At 12:50am (AEDT) Australia's population hit 24 million according to the Australian Bureau of Statistics.
It estimates Australia's population changes at the rate of: one birth every one minute and 44 seconds; one death every 3 minutes and 24 seconds; and a net gain of one international migration every 2 minutes and 39 seconds.
This means the Australian population grows by one every minute and a half.
You can see the ABS' population clock here.
"Australia's population has added this recent million in record time, less than three years, so the population has added about 317,000 in the last year alone," social researcher Mark McCrindle said.
And it is migrants who have contributed to population growth the most since 2006.
While it's eased from its 2009 peak of 66 per cent, net overseas migration contributed to 53 per cent of total growth last year.
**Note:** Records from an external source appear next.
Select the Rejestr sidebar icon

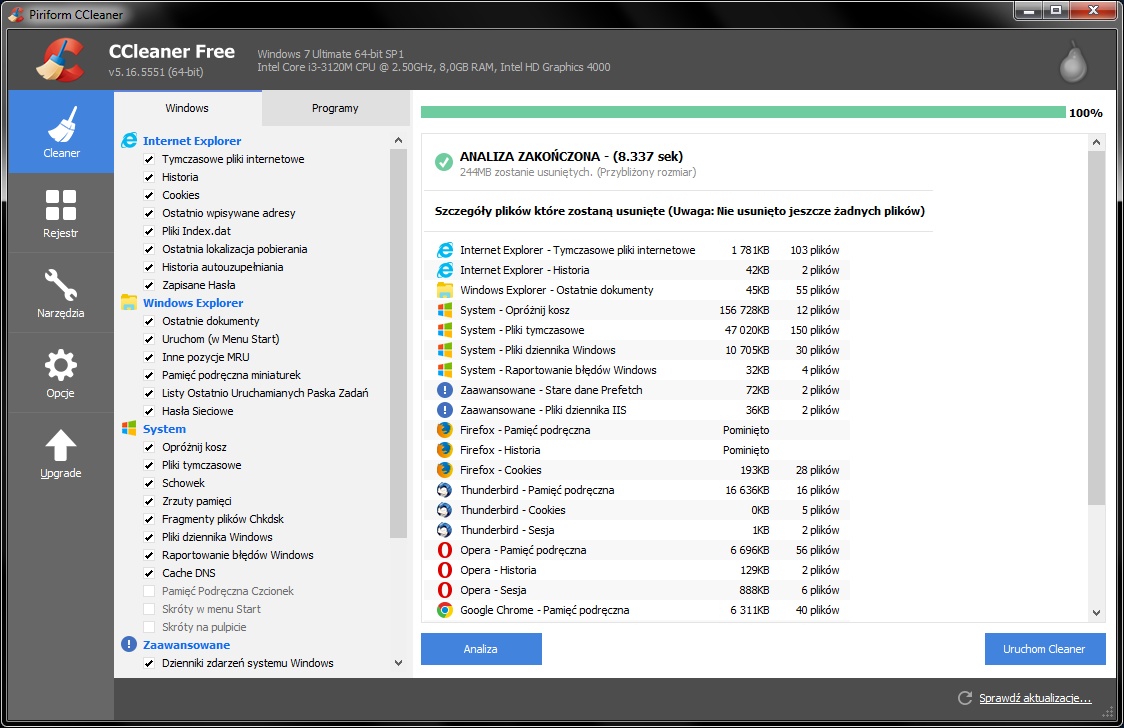pos(61,214)
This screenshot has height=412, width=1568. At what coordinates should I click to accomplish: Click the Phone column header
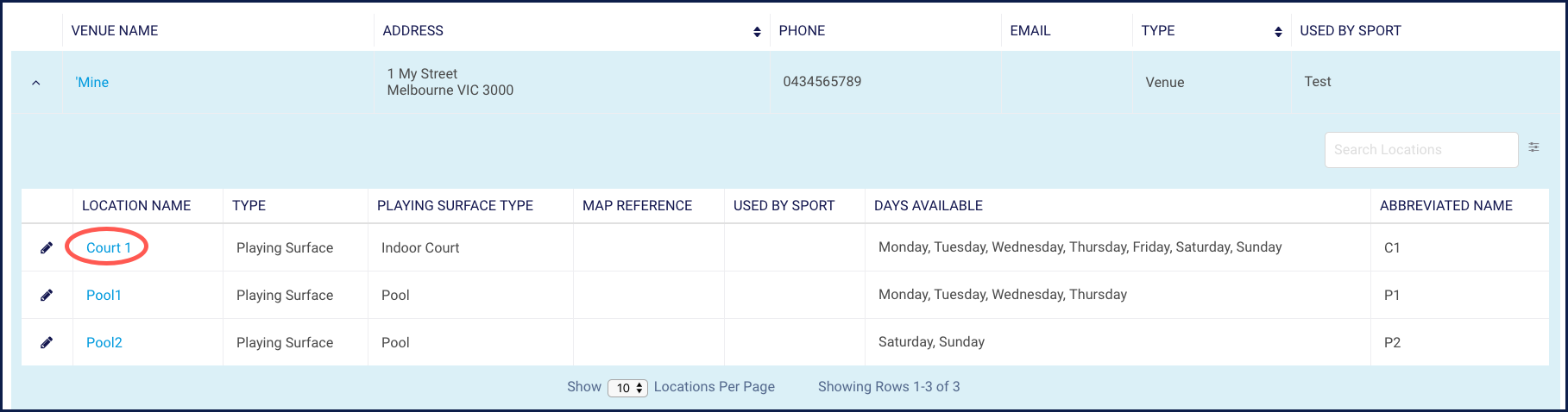[x=802, y=31]
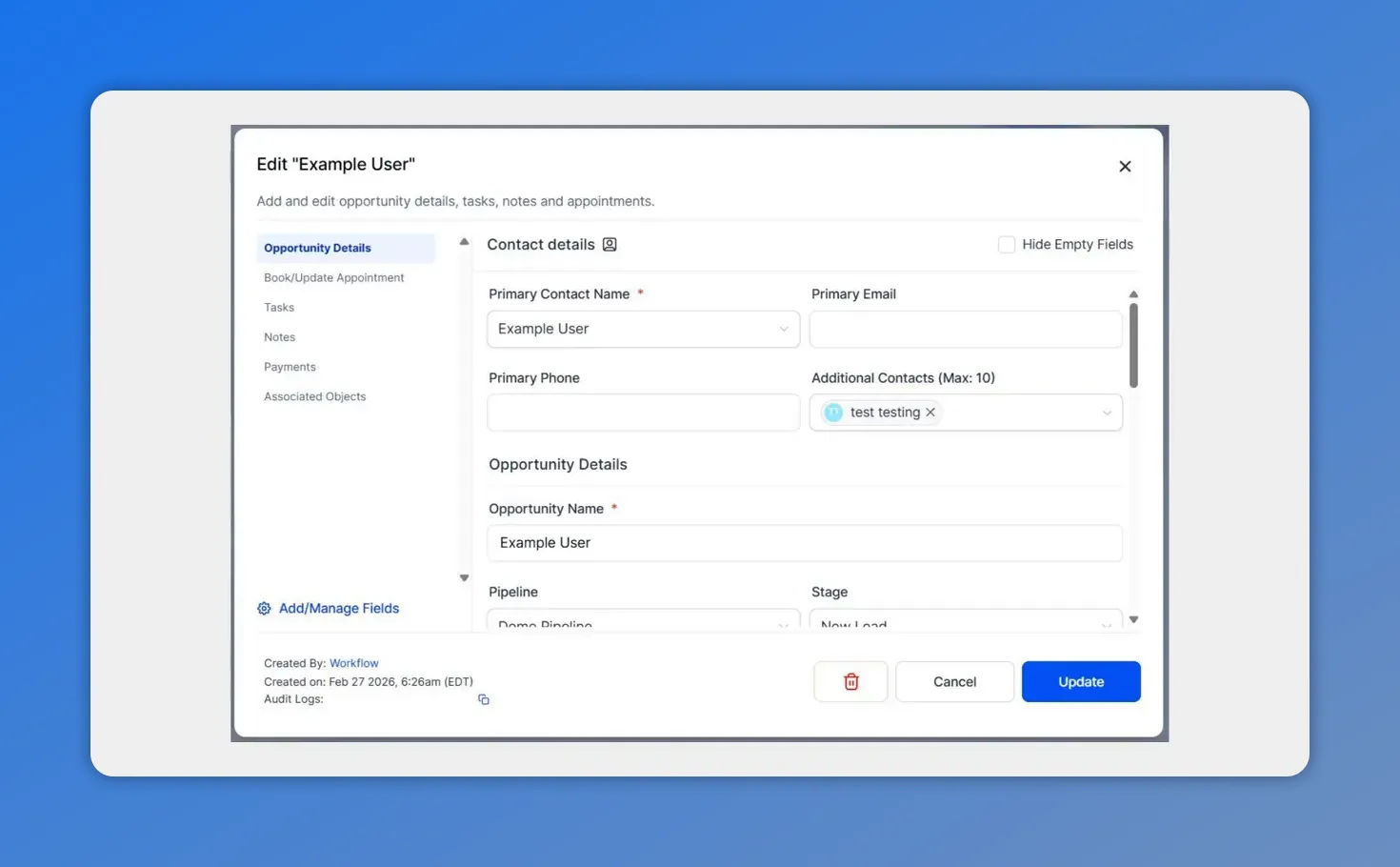This screenshot has width=1400, height=867.
Task: Open the Pipeline dropdown showing Demo Pipeline
Action: 783,622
The remaining 47 per cent is due to natural increases (births minus deaths).
"Migration is really the engine room of Australia's population growth and the workforce," Mr McCrindle said.
"We've got an ageing workforce here, we've got whole sectors here that are really underpinned by skilled migration - from agriculture to the construction sector."
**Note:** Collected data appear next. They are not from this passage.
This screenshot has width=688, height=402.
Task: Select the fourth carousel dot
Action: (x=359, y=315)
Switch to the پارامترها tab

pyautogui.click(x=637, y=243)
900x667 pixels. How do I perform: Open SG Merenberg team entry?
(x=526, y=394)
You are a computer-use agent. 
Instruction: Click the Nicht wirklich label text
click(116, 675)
The ABS says 72 per cent of Australia's population was born in Australia, that's down from 81.2 per cent in 1968, when Australia's population was 12 million.

Chris Richardson from Deloitte Access Economics says migration addresses the skills shortage.
"Anybody who puts up their hand to take a job earns an income, spends the income, and that creates the next job," he said.
The composition of Australia's migrant population has also changed. Mr McCrindle said more were coming from Asia.
"Three decades ago, the top countries of birth of Australians born overseas were European countries, plus New Zealand," he said.
"Today in the top five, along with New Zealand and England, you've got China, India and Vietnam."
At 1.4 per cent Australia's annual population growth rate is relatively high.
New Zealand, the US, the UK and China are at just above half a per cent, while Japan's population is decreasing.

The ABS projects Australia's population will reach 25 million in 2018 and will keep rising by a million persons every two to three years.
Mr McCrindle said he thought 40 million was just a few decades away.
"By 2050 based on the current growth trend, we'll have a population of 40 million, we'll be more densified and a lot more of us will be living in vertical communities, not just the horizontal ones, if we can build the infrastructure, we'll maintain the lifestyle that we know today," he said.
We'll have a definite population count when 10 million households across the country complete the 2016 Census on August 9.